The lead author of the “Rich States, Poor States” report is economist and “ALEC scholar” Arthur Laffer. Influential in Republican circles, Laffer is considered the father of “supply side” economics–the notion of slashing taxes and government spending to spur economic growth. Adoption of Laffer’s policies generated enormous federal deficits under presidents Reagan and Bush I, and have been widely dismissed as “voodoo” and “junk” economics.
Since ALEC first published the “Rich States, Poor States” report in 2007, with its Economic Outlook Ranking, experts say states rated better by ALEC have actually done worse economically. Business Insider analyst Joe Weisenthal calls the ALEC report “silly.”
“Obviously ALEC is ranking states based on each state’s level of deregulation and rewarding the most deregulated states, but the outcomes seem to have very little bearing on where companies actually want to launch and do business,” Weisenthal said.

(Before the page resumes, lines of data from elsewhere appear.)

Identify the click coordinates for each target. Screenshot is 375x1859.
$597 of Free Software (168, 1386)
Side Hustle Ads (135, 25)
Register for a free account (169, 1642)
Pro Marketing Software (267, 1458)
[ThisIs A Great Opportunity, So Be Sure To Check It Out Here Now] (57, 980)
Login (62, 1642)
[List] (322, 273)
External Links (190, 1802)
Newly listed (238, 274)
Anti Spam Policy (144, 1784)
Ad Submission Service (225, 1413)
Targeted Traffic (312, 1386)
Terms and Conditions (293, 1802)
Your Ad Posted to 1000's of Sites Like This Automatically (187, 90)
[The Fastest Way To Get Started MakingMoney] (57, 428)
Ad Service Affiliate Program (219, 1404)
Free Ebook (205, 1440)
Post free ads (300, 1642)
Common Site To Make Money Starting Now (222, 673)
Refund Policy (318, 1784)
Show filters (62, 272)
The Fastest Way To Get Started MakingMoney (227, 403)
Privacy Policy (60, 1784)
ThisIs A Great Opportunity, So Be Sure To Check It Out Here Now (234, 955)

Good Jobs First and the Iowa Policy Project issued a comprehensive report in 2012, “Selling Snake Oil to the States,” critiquing “Rich States, Poor States” on methodological grounds. The authors concluded that the criteria that ALEC uses to rank states, such as eliminating progressive taxes, suppressing wages, and cutting public services are actually a recipe for economic inequality, declining incomes, and undermining public infrastructure and education that really matter for long-term economic growth.
Working families hit hardest
The devastating impact of the Koch/ALEC budget agenda in Kansas must be enough to make some people glad they’re not in Kansas anymore.
The result of Governor Brownback’s ALEC-backed policies in the Sunflower State has been to widen the income inequality gap by shifting income to the state’s wealthiest taxpayers and corporations, while suppressing wages and cutting services for the middle class, low-income children, and veterans. Brownback slashed education funding by $51 million last school year, forcing the early closure of Kansas schools, and asked for another $62.6 million in cuts this past July. Meanwhile, Kansas corporations walked away with $276.7 million in tax breaks and subsidies during Brownback’s first term in office.
The biggest benefits of Governor Brownback’s 2012 tax program went to the top 1 percent, while actually increasing taxes for the bottom 20 percent. Kansas now has the ninth most unfair tax system of any state in the country, according to the Institute on Taxation and Economic Policy. The poorest 20 percent of Kansans pay 11.1 percent of their income in state taxes, while the richest 1 percent pay just 3.6 percent.
ALEC’s supply-side policies are getting a cold reception among Kansas residents. A recent poll found that Governor Brownback is the most disliked governor in the country, with an approval rating of only 26 percent, and that three out of four people surveyed believed they were paying higher state taxes now than two years ago.
“ALEC is rolling out this latest report on the eve of its meeting in Arizona with the 2016 election heating up to try to convince people that its prescription of tax cuts for the rich and austerity for the rest of us is sound economics,” said Lisa Graves, executive director of the Center for Media and Democracy. “Those policies have failed in Wisconsin, and they are failing in Kansas.”
Arn Pearson is senior policy advisor at the Center for Media and Democracy.